» Problem: Write out exactly the lines running from the one with "Given: Click green" to the end of the data, including both of those lines and excluding pictures.

(Stored records)

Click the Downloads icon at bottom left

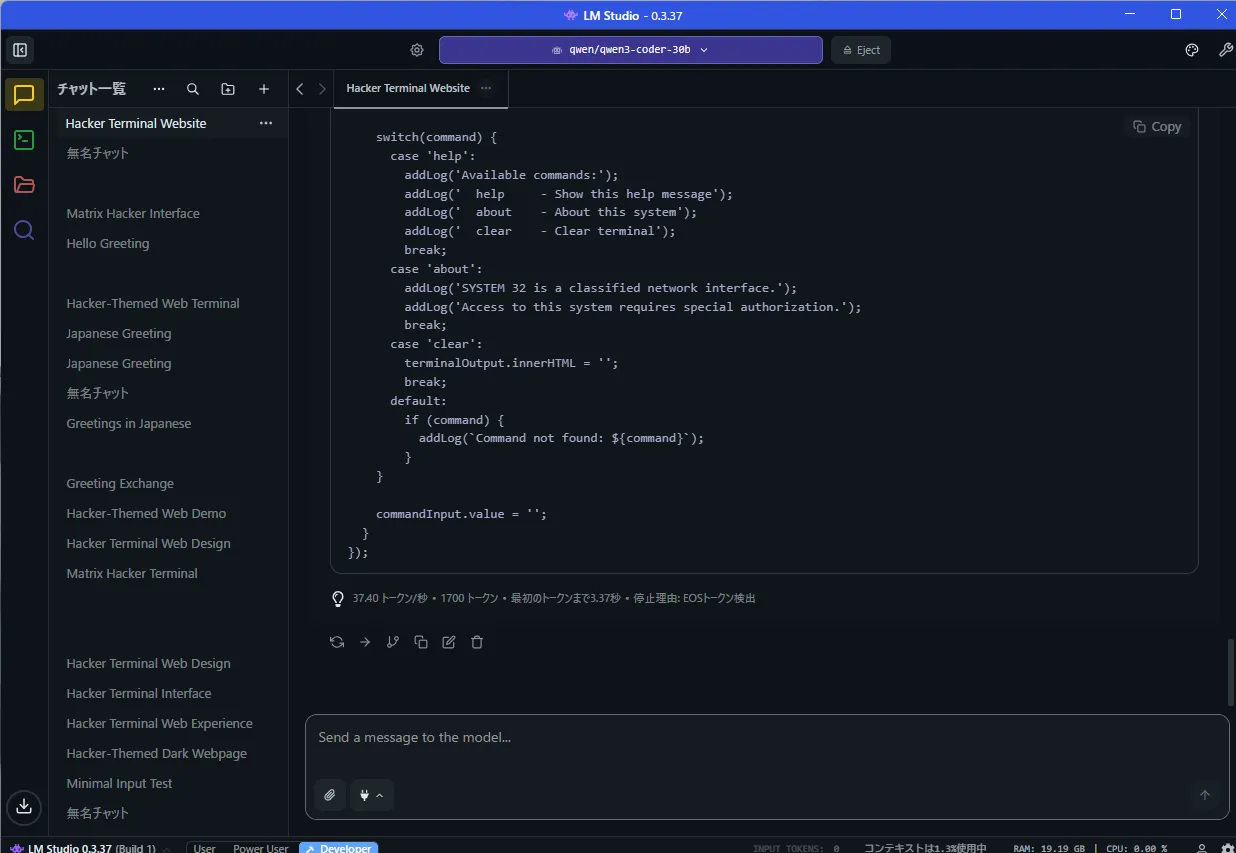pos(24,806)
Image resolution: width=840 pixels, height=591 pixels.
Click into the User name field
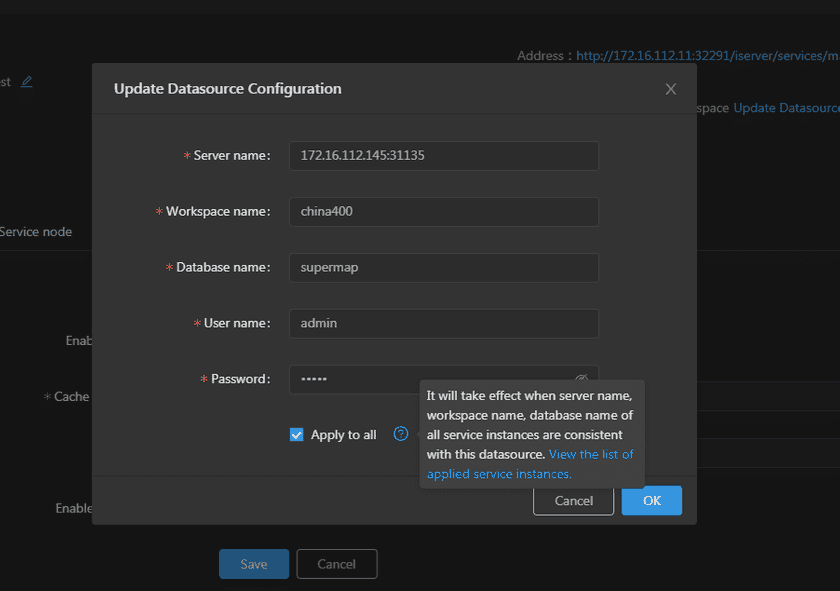click(443, 324)
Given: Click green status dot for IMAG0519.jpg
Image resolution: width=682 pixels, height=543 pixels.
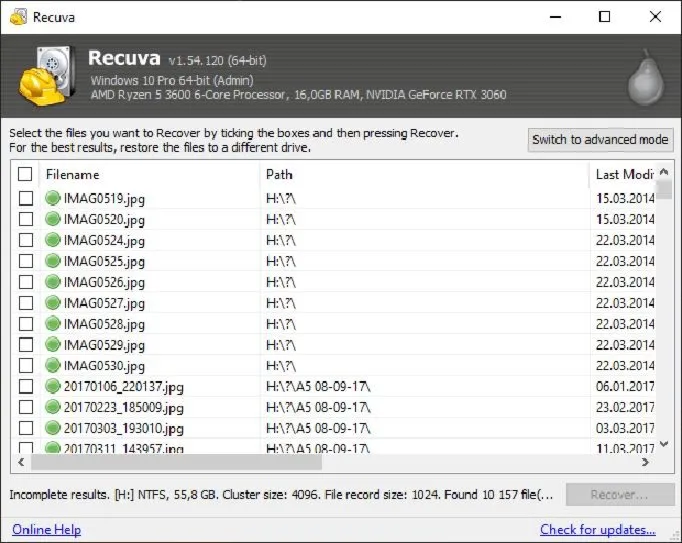Looking at the screenshot, I should click(x=53, y=198).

» Exercise response:
Given: Click green status dot for IMAG0519.jpg
Image resolution: width=682 pixels, height=543 pixels.
Looking at the screenshot, I should click(x=53, y=198).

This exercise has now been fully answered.